Tomorrow, as long as the cultures are saturated, I will do minipreps on the six cultures, then do restriction digestions, then run on a gel.

Fingers crossed!

Wednesday, May 31, 2006

PCR

I finally got the desired product. Yields from 2 mM and 1.75 mM reactions were about equal. I used 50ng of genomic DNA in each and 0.5 uM of each primer, with a final volume of 50 ul. I tried one tube with 100ng of genomic DNA but didn't have a very good product. Program was hotstart 25 cycles of [1min at 94, 2min at 50, 3min at 72] with an initial denaturation and final extension. The bands were fairly faint, so I'm going to try increasing the program length to 40 cycles.

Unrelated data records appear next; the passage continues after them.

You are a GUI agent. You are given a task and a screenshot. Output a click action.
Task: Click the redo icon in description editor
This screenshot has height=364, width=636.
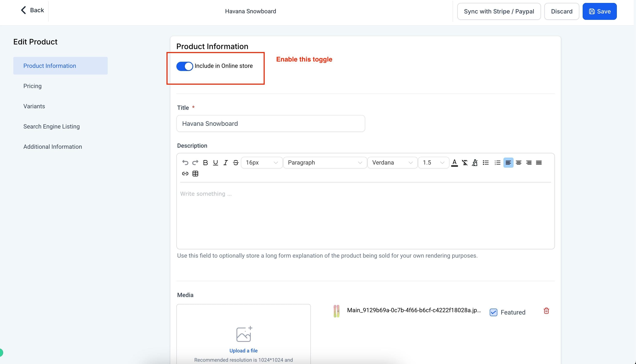pos(195,163)
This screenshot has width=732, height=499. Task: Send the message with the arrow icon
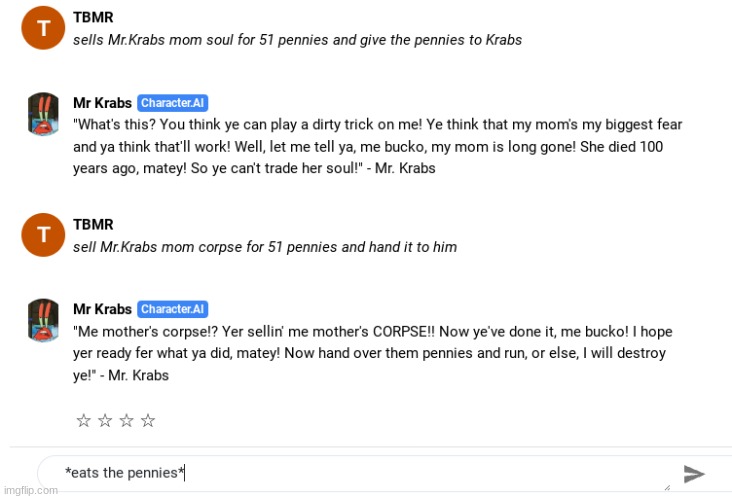(694, 474)
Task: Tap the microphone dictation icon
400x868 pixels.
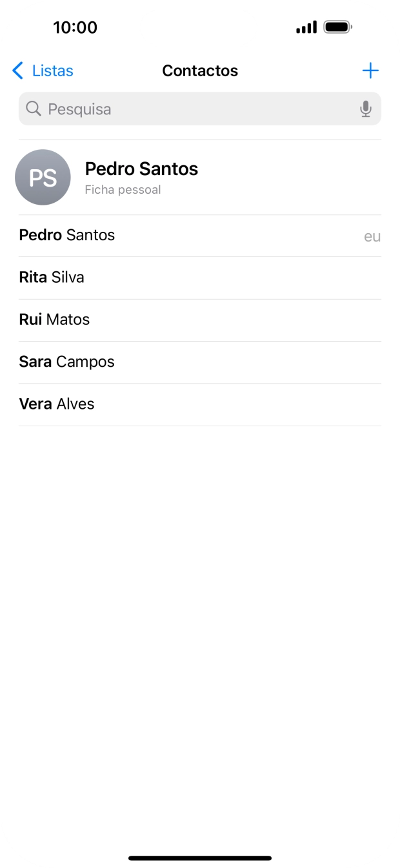Action: coord(366,109)
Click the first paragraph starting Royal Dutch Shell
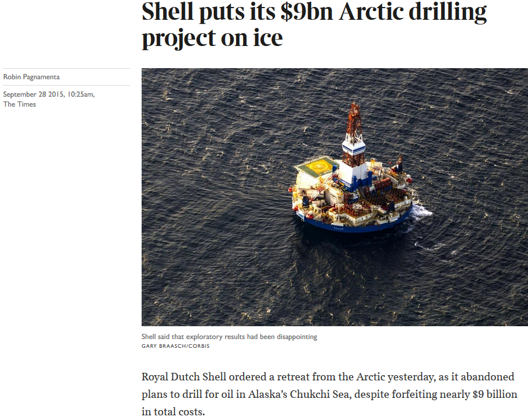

I'm going to take all my posts from the period when I was using a bad primer offline. If anyone desires to see them, contact me.

Wednesday, May 24, 2006

My mistake... Progress redux

Many thanks to Matt Hamilton and Jan-Feng Cheng at Lawrence Berkeley Labs. Matt set up a few new reactions for me with different enzymes and DNA prepped by their labs. Turns out, though... that I complimented the sequence for the reverse primer but forgot to reverse it! New primer is on its way.

Before this point, I'd been unable to get any products from my PCR reactions. I removed my detailed posts from this blog, though they are stored offline if anyone cares to see them.

Wednesday, April 19, 2006

Preparation of Yeast Genomic DNA

Epicentre MasterPure Yeast DNA Purification Kit.

Procedure overview:
1. Lyse yeast cells in the Yeast Cell Lysis Solution (non-enzymatic).
2. Precipitate and remove proteins using MPC Protein Precipitation Reagent.
3. Precipitate, wash, and resuspend the nucleic acids.

Used 1.3 ml A600 = 12/ml. Yield was 816 ng/ul.